Because nature is cruel, man's best friend suffers from some of man's worst illnesses. According to the National Cancer Institute, canines can develop lung, skin, bone, and brain cancer just like people. Those canine variants even metastasize like their human counterparts. But because nature's cruelty knows no bounds, dogs also have to worry about contagious, cancerous tumors that can spread when two dogs start behaving more like the birds and the bees. Dubbed canine transmissible venereal tumors (CTVTs), transmissible venereal tumors (TVTs), or Sticker's sarcoma, this disease has been sticking it to dogs' woodpeckers and woodpecker holes for an exceedingly long time. In fact, Bio-Rad Laboratories describes it as "the oldest known naturally occurring cancer."

Give a dog a boner cancer

Bio-Rad Laboratories writes that sexually transmitted dog cancer originated 11,000 years ago in "a relatively inbred canine resembling a malamute." The first documented case of CTVT was identified in London in 1810. Per VCA Hospitals, experts suspect that the ailment resulted from adverse mutations in immune system cells known as histiocytes. Unlike more commonly known cancers, the venereal version didn't die with the sufferer because when canines spread their love as they're wont to do, they're also spreading the disease. And this illness isn't picky. It affects dogs of any age or breed.

These love tumors might sound akin to the human papillomavirus (HPV), which can cause cauliflower-shaped warts, occasionally leads to cervical cancer, and spreads when two people play a Marvin Gaye song and start moving to the music. But as the CDC observes, HPV usually subsides on its own, and can take years or decades to become cancerous. Dogs don't have the luxury of human or dog years. When affected canines express their affections doggy style, they transfer cancer directly. They can also contract it through licking, sniffing and biting malignant tumors.

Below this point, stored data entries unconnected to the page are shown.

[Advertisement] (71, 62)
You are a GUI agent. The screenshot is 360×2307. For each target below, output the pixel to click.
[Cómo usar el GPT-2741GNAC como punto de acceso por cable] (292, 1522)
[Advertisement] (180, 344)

Anatomically, the cancer remains local, developing in a single area and spreading exclusively to the skin of whatever unfortunate dog made contact. Globally, it gets around and is found in 90 countries and on every continent. It's most prevalent in tropical climates, cropping up in South and Central America, Asia, Africa, and the southern United States — or as we like to call these places, the nether regions of the world.